An Informative Volunteer Study Chen et al (2019) reported the pharmacokinetic effects of infusing lipid emulsion before regional anesthesia in patients with lower leg fracture. They infused 1.5mL/kg of either saline (control) or 20% lipid emulsion over 10 minutes then immediately performed the blocks using a total of 2.5mg/kg of levo-bupivacaine divided equally between femoral and sciatic nerves. They found that both the apparent volume of distribution (∼211 v 170L) and the clearance (35 v 26 L/hour) of anesthetic were greater in patients with lipid than those receiving saline. More important, the maximum plasma concentration was reduced by lipid pretreatment (e.g., 57 vs 78ug/L for free, non-protein, non-lipid bound levo-bupivacaine). So, did lipid treatment reduce the duration of block? No! the durations were nearly identical for both blocks in control and lipid treated patients: 22/18 hours for femoral/sciatic in controls and 21/17 in the lipid group. Why is there no difference? Without having a solid, experimentally-confirmed explanation, I can easily think of at least two reasons. First, the nerves are sufficiently sensitive to local anesthetic conduction blockade and concentrations needed to block the voltage-gated sodium channels so low, that lipid partitioning cannot be effective – at equilibrium, local anesthetic concentrations might be lowered with lipid, but still high enough to bind the sodium channel. Also, the connective tissue surrounding the nerve tissue could further impede local anesthetic binding or transport to the lipid particles. So, at this stage, in answer to the question posed in this session, ‘CAN LIPID LIMIT SIDE EFFECTS OF EXCESSIVELY HIGH BLOCKS OR UNWANTED EXCESSIVE DURATION OF ACTION?’, the answer at this stage is, ‘Probably not’.

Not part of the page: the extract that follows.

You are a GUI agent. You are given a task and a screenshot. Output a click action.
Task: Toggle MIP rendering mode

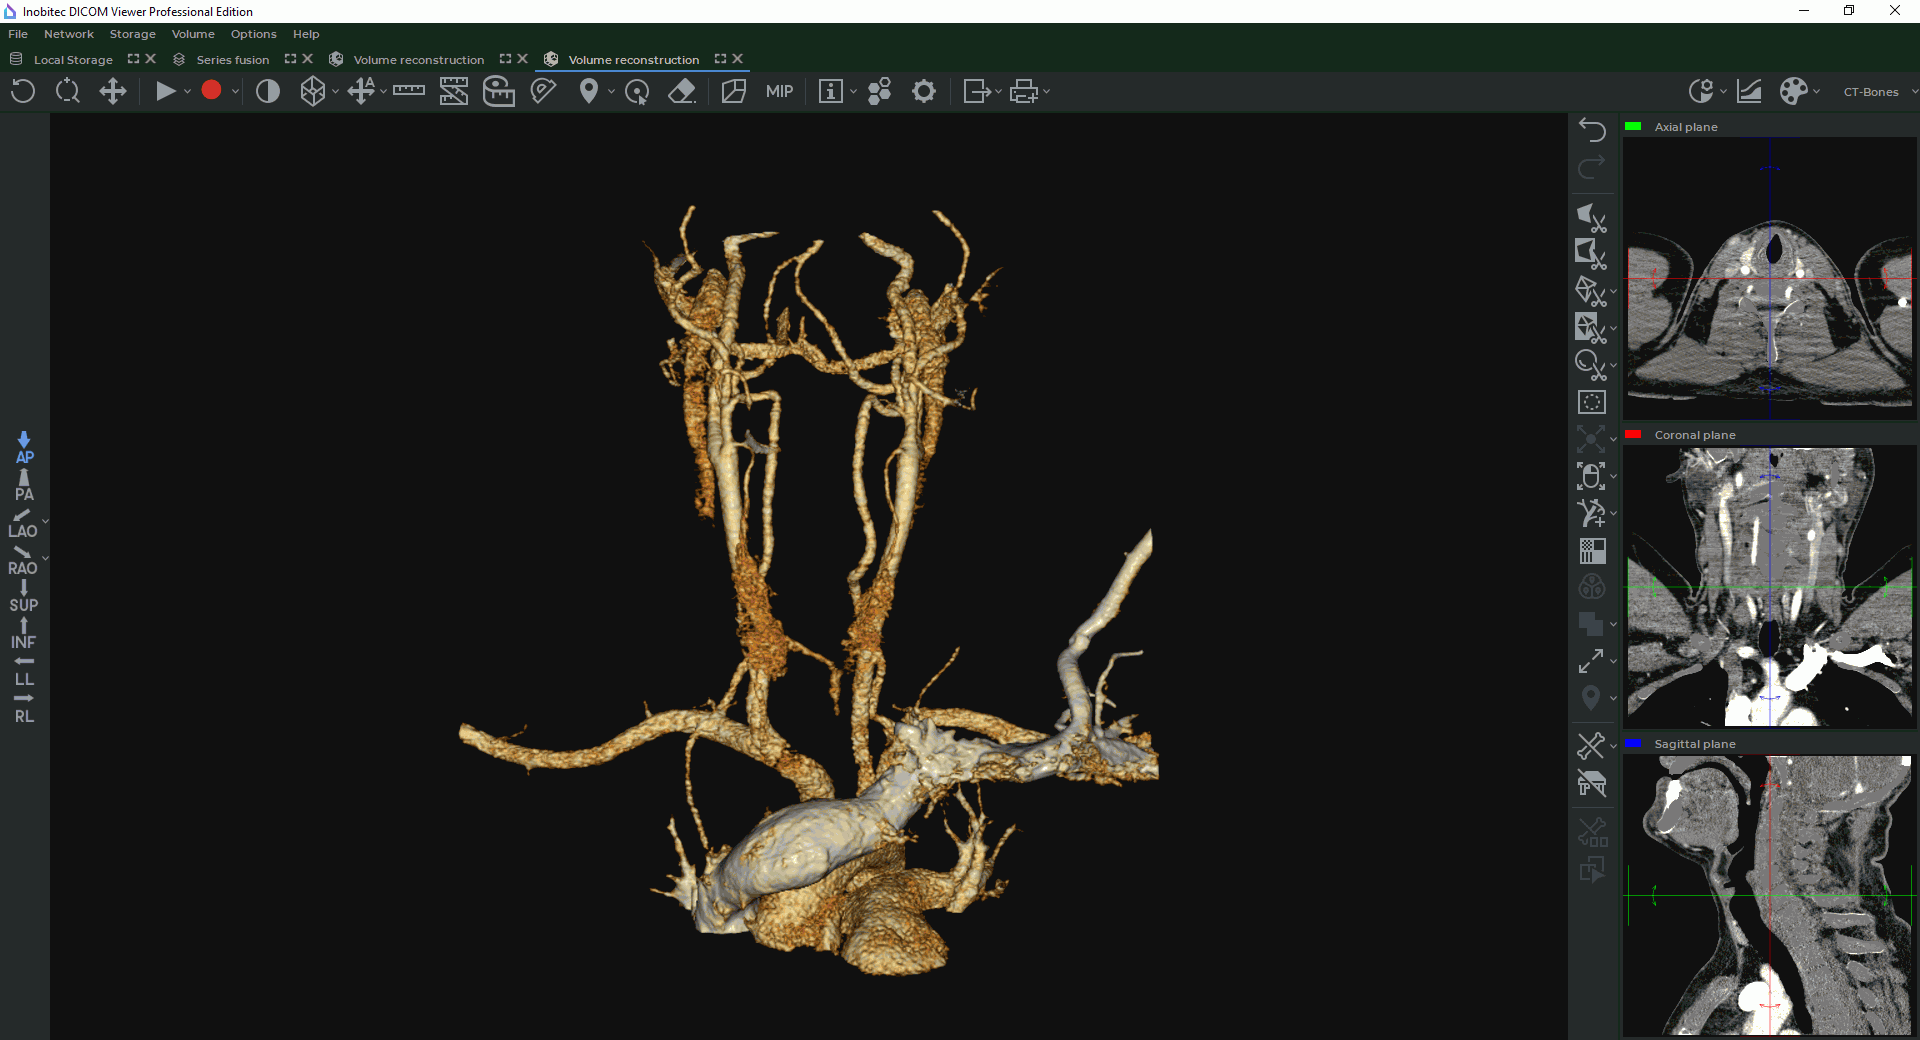coord(779,92)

Future Possibilities More detailed experimental study of the reversal of local anesthetic blockade to answer the question raised in this session requires a rigorous animal model of the phenomenon. This could use conduction velocity as in Kim et al or evoked potentials as used by Vadeboncouer et al (1990) or any appropriate and objective criteria to monitor resolution of sensory and motor nerves in treated versus controls groups. Such a model would provide useful information to support the clinical application of any such intervention: lipid, insulin, phentolamine, or other as yet to be discovered agents. We look forward to someone picking up the issue and finding an acceptable solution to the issue of excessively high spinals or prolonged blocks.